Di autoctono c’è un drappello di CasaPound: facce serie, da duro, saluti in puro stile fascista – stringendosi l’avambraccio – questi novelli Farinacci, patrioti della post-globalizzazione, avevano promesso di “essere buoni come angeli”. Fino a un anno fa era impensabile trovarli insieme a un partito che mostrava il dito medio all’inno nazionale, ora il corteo che arriva al centro di piazza del Popolo porta in dote, novello re magio, le gigantografie dei due marò, che subito Salvini fa sue. Et voilà, ecco rimessi insieme i cocci della destra di fronte a un popolo festante.
Il più è fatto, al resto ci pensa l’ars oratoria del buon Salvini. “È difficile fare cultura, teatro e cinema se non sei di sinistra. Perché se non sei di sinistra non sei abbastanza colto, non sei abbastanza intelligente”. E ancora “gli uomini di sinistra leggono un sacco di libri, peccato che poi non li capiscano. Io ne leggo due ma ne capisco due”.
Infine, la promessa di una aliquota fiscale unica al 15% – ma non dice naturalmente come sarebbe sostenibile con il welfare – i ringraziamenti a Roma “città da dove riparte la sfida per conquistare il paese. È la sfida a Renzi in casa sua. Renzi ha scelto i grandi: Confindustria, Autostrade, Marchionne, le società di giochi d'azzardo, le grandi banche ed Equitalia. Noi no, noi stiamo con i piccoli”.
E anche se sorge spontaneo chiedersi con chi stava fino al novembre 2011, andiamo avanti e si fa come le bandiere: ci si lascia trasportare dalle parole e da chi le impugna.

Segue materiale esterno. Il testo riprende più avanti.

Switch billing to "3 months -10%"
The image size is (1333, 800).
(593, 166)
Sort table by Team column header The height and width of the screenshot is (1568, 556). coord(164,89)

Tra cui c’è Candido, 71 anni, che viene dalla Liguria, indossa una parrucca bionda e un grande cappello da vichingo verde e scherza: “Faccio le corna a tutte le manifestazioni della Lega da vent'anni, sono un veterano”. Dice di aver “azzeccato” ogni previsione nella sua vita e anche oggi ne è certo: “Renzi sta camminando sulla cenere, ma sotto c'è la brace e a Pasqua si brucerà i piedi. Gli regaleranno un uovo rotto e andrà a casa”.
Qualcuno da Roma, alla fine, si trova: il Coordinamento di ribellione dei rioni e dei quartieri di Roma, “nato contro il degrado e contro l'immobilismo del sindaco Ignazio Marino”, come spiega il portavoce Augusto Caratelli, è sceso in piazza per ascoltare un'alternativa di cambiamento. “Tutti i comitati cittadini verranno qui, da tutta Roma, a sentire Salvini, per capire cosa vuole fare per Roma e per il Lazio. Ci sto che il leader della Lega ci sta mettendo la faccia, vedremo se riuscirà a cambiare realmente l'Italia e Roma – prosegue Caratelli – Noi conosciamo bene il nostro territorio e potremmo dare una mano in base al progetto che Salvini ci proporrà”.